* **REQUIRED ACTION A**:
Answer these questions using the article on besan chilla, one line each:
(i) According to Kitchen Infinity, what share of U.S. adults skips breakfast?
(ii) According to Food Trails 25, which two qualities does besan chilla naturally have?
(iii) According to Vegan Richa, what is besan made from?
* **REQUIRED ACTION B**:
Reproduce word for word the stretch of the article on besan chilla from "In India, for" through "vegan and gluten-free.".
* **REQUIRED ACTION C**:
Write the next part of the article on besan chilla, beginning after its final sentence.

* **PASSAGE FOR REVIEW**:
Besan Chilla: The Indian Breakfast Dish That Happens To Be Vegan

Unless you're the one in five U.S. adults that skips it, per Kitchen Infinity, people tend to agree on the importance of eating breakfast. But on those hectic mornings, when you only have a few minutes to spare, it can be hard to put something together — let alone something new and exciting. In time, your overnight oats and avocado toast can begin to feel blah. That's your sign to start looking at traditional breakfast options in different regions of the world for inspiration. 

In India, for example, there are many delicious and balanced breakfast recipes — ranging from more elaborate dishes you could make at a weekend brunch such as poori (fried bread) to quicker meals like idli (savory rice cake) or semiya upma (vermicelli noodle dish) that you can make before work (via Indian Healthy Recipes). India's gram flour pancake, the besan chilla, however, is particularly popular because not only is it as quick to prepare as an everyday omelet, but according to Food Trails 25, it's also naturally vegan and gluten-free. 

History of besan chilla

Besan, or gram flour, is a flour made from split brown chickpeas, per Vegan Richa. Although it remains unknown when besan first appeared in India, The Economic Times reports that kadhi, a dish that blends besan with yogurt, may have originated from besan's latter-day use as an alternative thickening agent. Today besan is an infamously popular ingredient all over India, but it's also known and loved in regions around the world — all with their own versions of crepelike, baked dishes using the split chickpea flour.

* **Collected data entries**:
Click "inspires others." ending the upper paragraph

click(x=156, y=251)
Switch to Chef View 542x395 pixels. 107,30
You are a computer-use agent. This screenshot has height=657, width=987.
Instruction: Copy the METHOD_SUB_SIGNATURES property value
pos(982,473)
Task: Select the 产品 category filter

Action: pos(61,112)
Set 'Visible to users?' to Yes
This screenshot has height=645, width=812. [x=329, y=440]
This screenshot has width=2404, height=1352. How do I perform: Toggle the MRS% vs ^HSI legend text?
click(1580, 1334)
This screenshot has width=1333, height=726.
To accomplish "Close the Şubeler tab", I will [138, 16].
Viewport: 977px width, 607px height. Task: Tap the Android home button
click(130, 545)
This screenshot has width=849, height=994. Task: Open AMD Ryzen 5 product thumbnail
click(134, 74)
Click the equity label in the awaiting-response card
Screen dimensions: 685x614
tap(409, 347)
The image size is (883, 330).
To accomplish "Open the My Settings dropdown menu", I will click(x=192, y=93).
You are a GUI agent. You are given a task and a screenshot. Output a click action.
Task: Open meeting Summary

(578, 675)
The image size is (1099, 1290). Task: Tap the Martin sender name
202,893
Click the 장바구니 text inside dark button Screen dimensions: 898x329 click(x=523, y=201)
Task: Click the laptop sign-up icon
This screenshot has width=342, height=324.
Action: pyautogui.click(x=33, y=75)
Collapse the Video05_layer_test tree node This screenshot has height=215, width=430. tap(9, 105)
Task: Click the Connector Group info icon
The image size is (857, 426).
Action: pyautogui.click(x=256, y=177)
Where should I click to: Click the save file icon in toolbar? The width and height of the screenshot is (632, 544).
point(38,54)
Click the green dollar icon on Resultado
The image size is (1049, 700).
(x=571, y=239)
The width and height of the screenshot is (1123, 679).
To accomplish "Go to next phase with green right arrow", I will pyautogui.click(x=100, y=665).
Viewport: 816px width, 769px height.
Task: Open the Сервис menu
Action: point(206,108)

* **ANSWER SPACE A**:
(i) One in five.
(ii) It is naturally vegan and gluten-free.
(iii) Split brown chickpeas.

* **ANSWER SPACE B**:
In India, for example, there are many delicious and balanced breakfast recipes — ranging from more elaborate dishes you could make at a weekend brunch such as poori (fried bread) to quicker meals like idli (savory rice cake) or semiya upma (vermicelli noodle dish) that you can make before work (via Indian Healthy Recipes). India's gram flour pancake, the besan chilla, however, is particularly popular because not only is it as quick to prepare as an everyday omelet, but according to Food Trails 25, it's also naturally vegan and gluten-free.

* **ANSWER SPACE C**:
Besan chilla, also known as besan ka cheela, or pudla in some Indian states (via Indian Healthy Recipes), is from a North Indian state called Sindh, which is now a province in Pakistan, per Khou. In Hindi, its name literally translates to "gram pancake," not to be confused with India's meaty potato pancakes. Popularly referred to as the vegan omelet, per Food Trails 25, the besan chilla is naturally plant-based and gluten-free — offering a sweet or savory, nutritious breakfast that can be whipped up in a matter of minutes.

Varieties and how it's made

In accordance with its nickname — the vegan omelet – Indian Healthy Recipes says that besan chillas are quick and simple to prepare. Just like any other omelet or pancake, all a besan chilla requires is a bowl and a hot griddle. Sweet besan chilla is mixed with jaggery, a "superfood sweetener" (via Healthline), and cardamom. 

But if you're going the savory route, you'll need to chop up some vegetables — onions and tomatoes are typically used. Spinach, grated carrots, beets, and zucchini are also recommended, along with fresh herbs like fenugreek and cilantro. Once chopped, put them in a bowl along with some seasonings (carom is important for aroma and turmeric for color), your chosen flour, and water, and then mix until smooth. Then, pour the mixture onto the griddle and flip when the sides start to pull back from the pan. 

Besan chilla comes in many forms, which mostly vary between the different bases they use. Some are made with oats, semolina, millet flour, and wheat flour; this makes the dish extremely adaptable to different diets. Besan is popular for this dish because not only is it protein (21 grams per cup) and fiber-rich, but it's also extremely quick to prepare. However, it's also commonly made using moong lentils, or mung beans, to create something that's essentially what you can find in those golden-yellow bottles of the egg alternative JUST Egg.

How it's eaten

Even though it's thought of as a breakfast dish, the truth is that besan chilla can be eaten at all times of the day. According to NDTV Food, they're particularly popular at North Indian weddings. In fact, they're commonly served to guests during Mehndi parties, a pre-wedding celebration that is traditional in Sikh and Hindu culture, where the bride has their guests have henna painted (via Martha Stewart). The besan chilla is often served on its own or with a cup of masala chai, a black tea with notes of cardamom, ginger, and cinnamon, per Dona.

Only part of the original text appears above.